Locate "[Cerca] (961, 90)" in the data below, then output the line it is on and all following lines through the last, word for word. Skip any pictures.

(Data excerpts)
——————
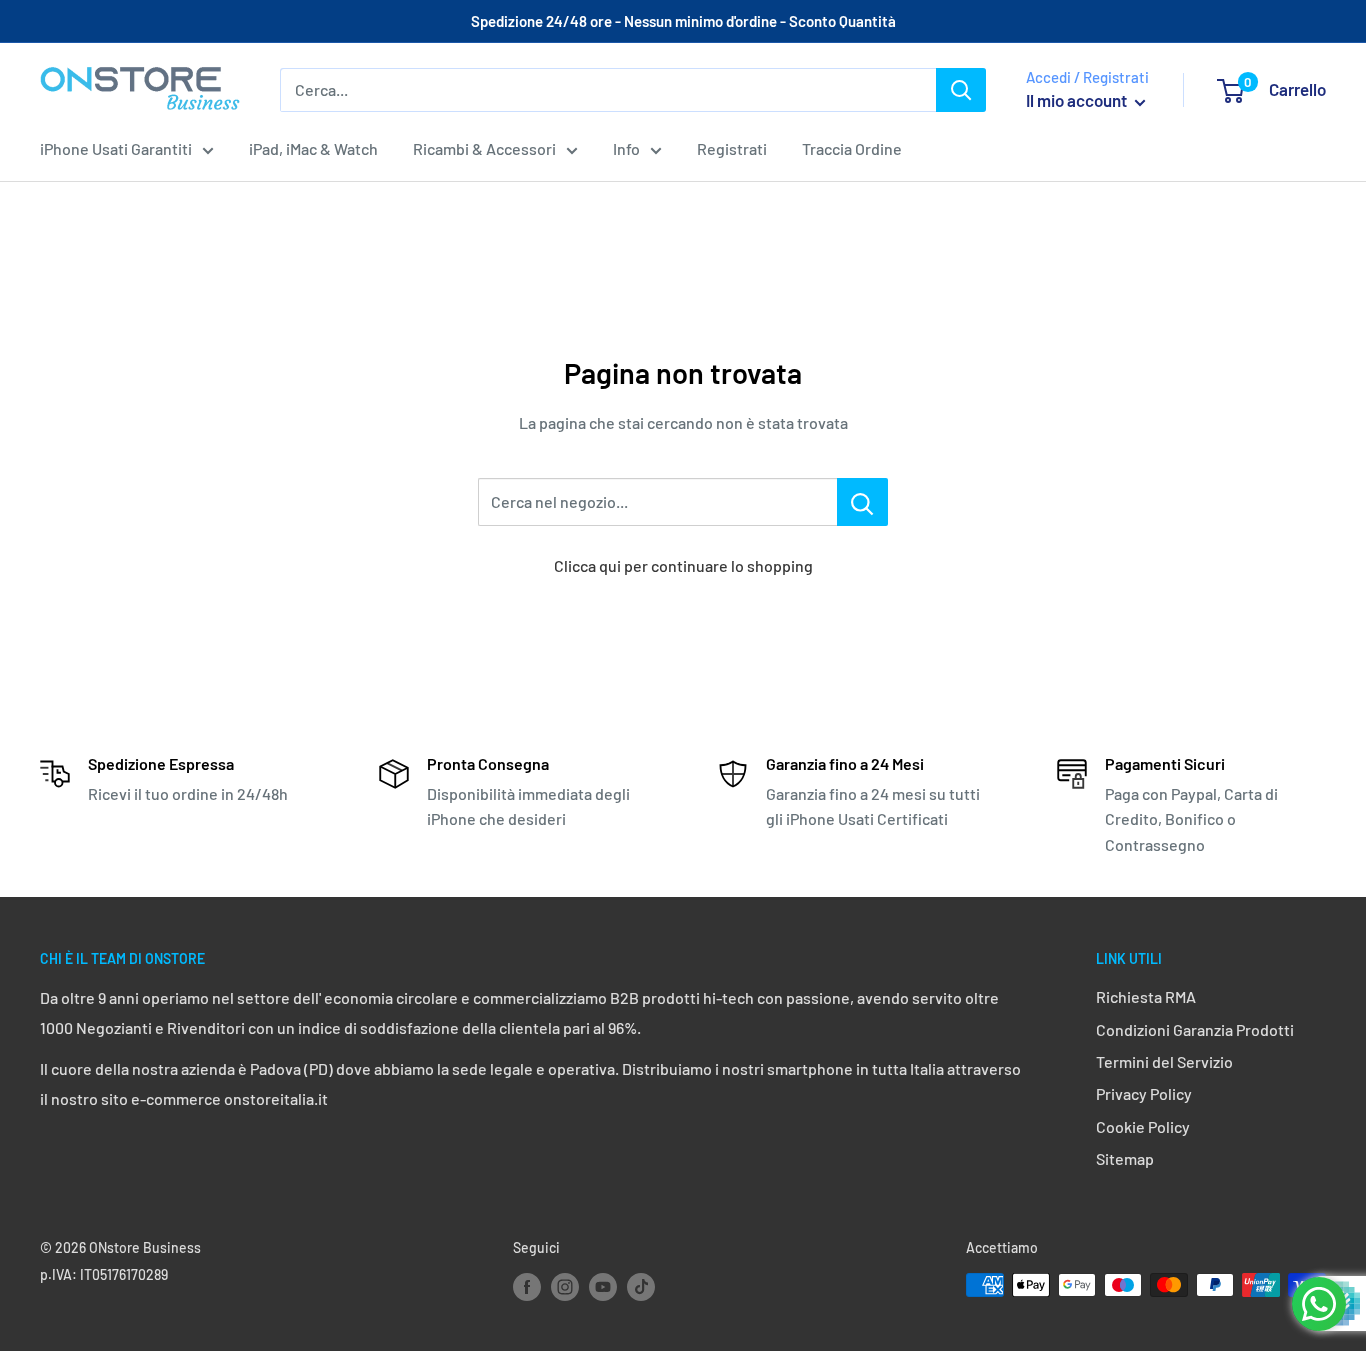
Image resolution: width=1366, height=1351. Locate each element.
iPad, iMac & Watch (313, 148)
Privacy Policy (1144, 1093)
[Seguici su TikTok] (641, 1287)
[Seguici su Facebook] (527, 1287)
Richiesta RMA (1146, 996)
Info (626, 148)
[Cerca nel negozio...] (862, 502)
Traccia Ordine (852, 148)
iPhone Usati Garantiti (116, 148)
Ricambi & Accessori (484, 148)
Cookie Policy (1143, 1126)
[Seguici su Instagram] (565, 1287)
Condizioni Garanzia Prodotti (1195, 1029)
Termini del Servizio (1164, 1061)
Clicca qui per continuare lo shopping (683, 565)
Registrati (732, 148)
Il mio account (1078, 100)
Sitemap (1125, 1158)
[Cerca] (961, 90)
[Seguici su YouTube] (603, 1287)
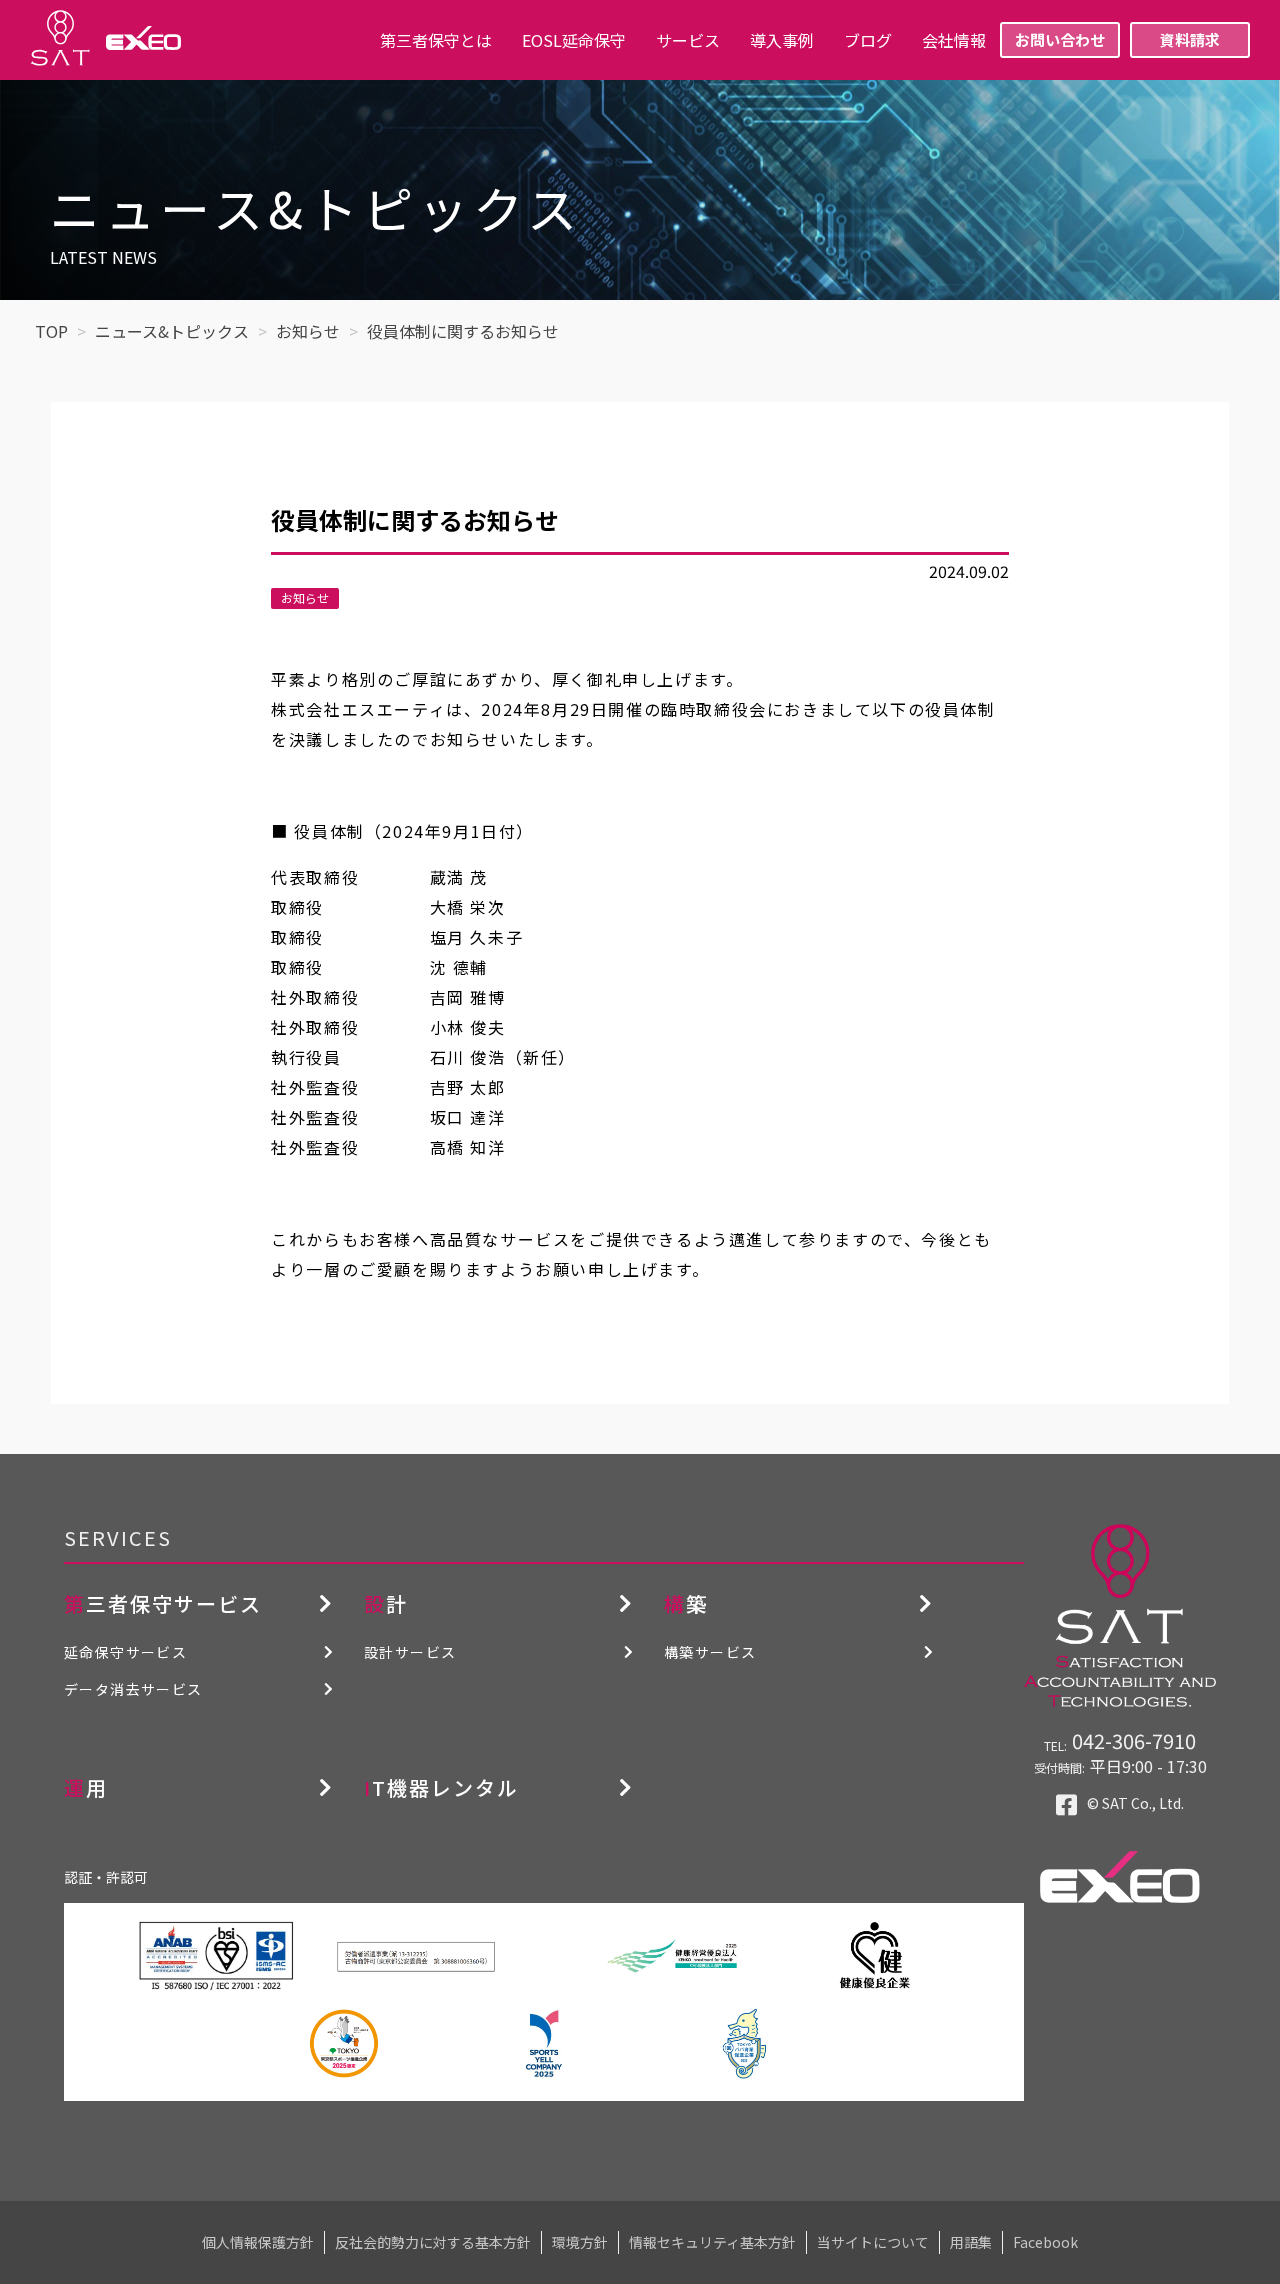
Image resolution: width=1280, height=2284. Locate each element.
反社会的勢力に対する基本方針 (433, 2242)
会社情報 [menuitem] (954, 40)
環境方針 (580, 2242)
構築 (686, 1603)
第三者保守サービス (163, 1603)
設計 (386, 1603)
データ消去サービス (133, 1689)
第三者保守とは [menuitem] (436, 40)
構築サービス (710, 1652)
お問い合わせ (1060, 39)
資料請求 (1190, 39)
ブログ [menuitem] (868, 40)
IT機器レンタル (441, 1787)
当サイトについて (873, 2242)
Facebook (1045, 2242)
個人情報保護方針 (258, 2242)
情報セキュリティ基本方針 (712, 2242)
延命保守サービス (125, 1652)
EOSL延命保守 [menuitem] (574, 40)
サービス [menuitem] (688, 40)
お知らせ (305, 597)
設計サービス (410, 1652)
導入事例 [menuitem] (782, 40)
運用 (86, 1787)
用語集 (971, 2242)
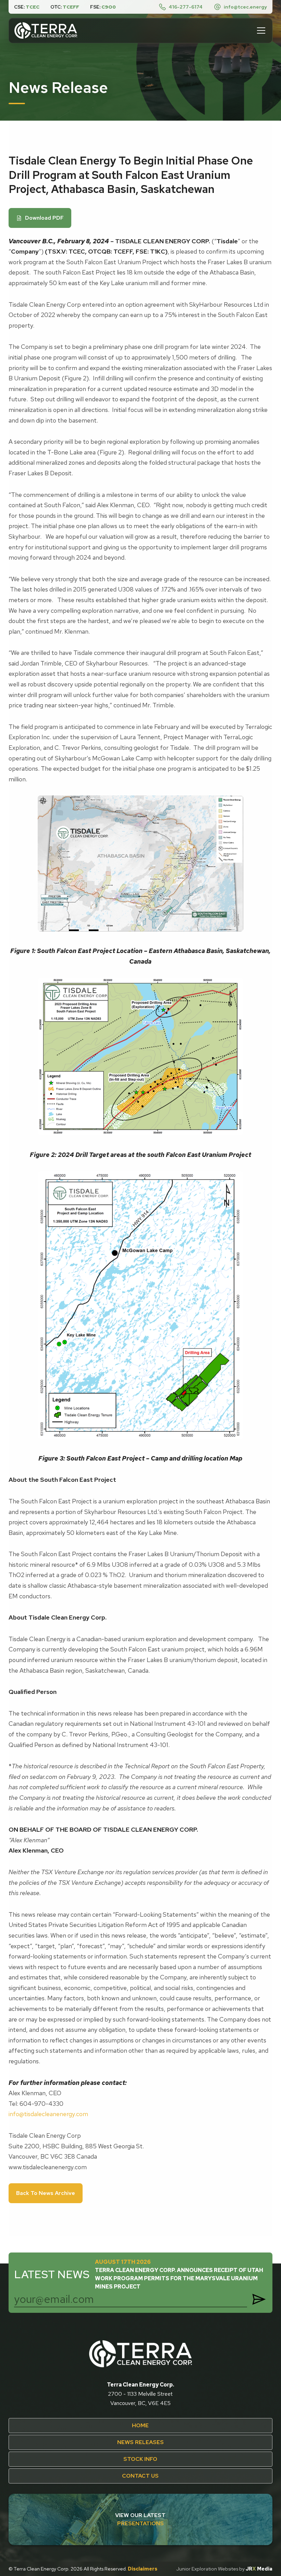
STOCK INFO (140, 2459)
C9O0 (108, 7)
——————
▶ ANSWER TO THIS TASK
[Cerca] (961, 90)
[Seguici su YouTube] (603, 1287)
Image resolution: width=1280, height=2284. Locate each element.
反社会的勢力に対する基本方針 (433, 2242)
会社情報 [menuitem] (954, 40)
環境方針 (580, 2242)
構築 (686, 1603)
第三者保守サービス (163, 1603)
設計 (386, 1603)
データ消去サービス (133, 1689)
第三者保守とは [menuitem] (436, 40)
構築サービス (710, 1652)
お問い合わせ (1060, 39)
資料請求 (1190, 39)
ブログ [menuitem] (868, 40)
IT機器レンタル (441, 1787)
当サイトについて (873, 2242)
Facebook (1045, 2242)
個人情報保護方針 (258, 2242)
情報セキュリティ基本方針 (712, 2242)
延命保守サービス (125, 1652)
EOSL延命保守 [menuitem] (574, 40)
サービス [menuitem] (688, 40)
お知らせ (305, 597)
設計サービス (410, 1652)
導入事例 [menuitem] (782, 40)
運用 (86, 1787)
用語集 (971, 2242)
STOCK INFO (140, 2459)
C9O0 (108, 7)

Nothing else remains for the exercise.